> [What is expected]:
Recast the listing below as a numbered list, one line per item, with blank lines dropped.
___ Input material ___
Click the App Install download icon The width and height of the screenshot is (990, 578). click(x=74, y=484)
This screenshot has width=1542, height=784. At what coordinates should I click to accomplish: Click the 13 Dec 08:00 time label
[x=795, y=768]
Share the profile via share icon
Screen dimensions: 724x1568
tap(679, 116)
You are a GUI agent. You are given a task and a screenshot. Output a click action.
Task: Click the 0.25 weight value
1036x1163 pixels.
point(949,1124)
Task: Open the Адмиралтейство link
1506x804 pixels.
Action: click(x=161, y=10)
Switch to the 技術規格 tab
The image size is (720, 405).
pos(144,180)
___
> [Solved exercise]:
1. Click the App Install download icon The width and height of the screenshot is (990, 578). click(x=74, y=484)
2. This screenshot has width=1542, height=784. At what coordinates should I click to accomplish: Click the 13 Dec 08:00 time label
3. [x=795, y=768]
4. Share the profile via share icon
5. Screen dimensions: 724x1568
6. tap(679, 116)
7. You are a GUI agent. You are given a task and a screenshot. Output a click action.
8. Task: Click the 0.25 weight value
9. 1036x1163 pixels.
10. point(949,1124)
11. Task: Open the Адмиралтейство link
12. 1506x804 pixels.
13. Action: click(x=161, y=10)
14. Switch to the 技術規格 tab
15. The image size is (720, 405).
16. pos(144,180)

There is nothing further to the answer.